Exercise — Summarize the passage on fiscal illusion in taxation below in two sentences.

Selected text —
################
Fiscal Illusion in the Imposition of Taxes.
*43 Illusion in the imposition and the collection of taxes can be introduced in several specific ways, not all of which are equally important and relevant, especially in a modern setting. These several ways may be listed and discussed in turn.
1. The connection between the total amount of resources actually utilized in producing or supplying public services and any individualized share in this total may be obscured to the taxpayer. In other words, the individual shares in the opportunity cost of public spending may be hidden. Illusions of this sort can be generated in at least five separate institutions of taxation.
The first involves the use of income from the
public domain to finance government operations. In this case, the individual taxpayers will fail to realize that, were the income not so employed, it could be returned to them in reduced levels of ordinary taxation. This institution need not be discussed in detail here. Historically, the public domain has provided a major source of public revenues, but in the last century this source has become relatively unimportant in nonsocialist states. In socialist states, of course, the profits from state enterprises are used to finance public services, and the illusion mentioned here by Puviani again takes its place as a factor promoting general acquiescence in the expansion of such services.
The second institution that falls within this broad grouping is more significant for our purposes. Illusion arises when the tax is actually absorbed in the payment that an individual makes for private goods and services. This situation is characteristic of
specific excise taxes, where the tax is nominally included in the price of a private good or service. Here the individual must adjust his purchases so that the price, including the tax, stands in the same proportion to any other price as the ratio of the relative marginal utilities of the two
private goods. No explicit recognition of the payment for a public good or service enters into the individual adjustment here. Hence, the individual is likely to be quite ignorant of the amount of tax that is paid, and he may, in some cases, be unaware of the tax altogether. The illusion is more complete, said Puviani, when a tax has been in existence for some time. Initially, when a private-goods price increases as a result of a tax, the impact may be evident to the purchaser. But as the institution remains in being for a succession of periods, the opportunity cost is not sensed by the taxpayer.
################
Click-target data:
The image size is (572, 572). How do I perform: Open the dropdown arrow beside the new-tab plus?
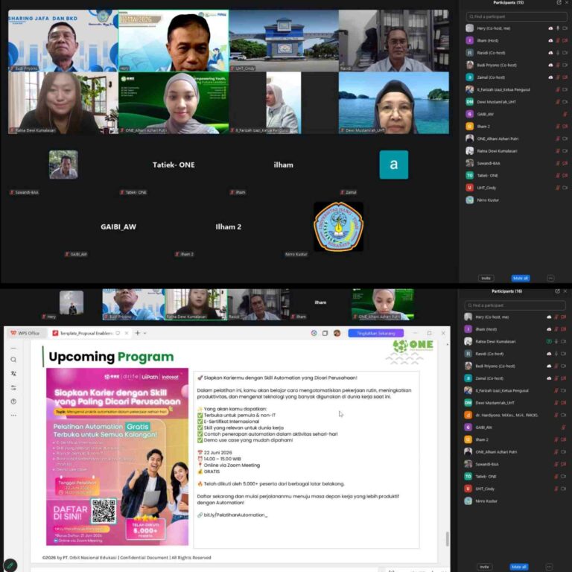(x=145, y=333)
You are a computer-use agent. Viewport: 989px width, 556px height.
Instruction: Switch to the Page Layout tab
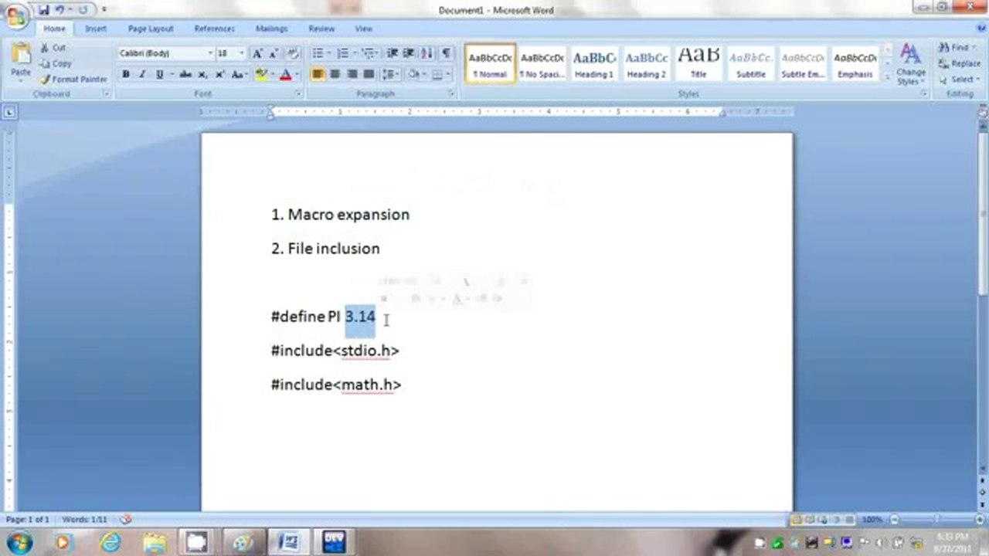pyautogui.click(x=151, y=29)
################
Task result — Illusion in imposing and collecting taxes can arise in several ways, one of which is obscuring the taxpayer's individual share in the cost of public services. Financing government from public-domain income hides that this income could otherwise reduce ordinary taxes, and specific excise taxes included in the prices of private goods leave buyers ignorant of the tax, especially once it has existed for some time.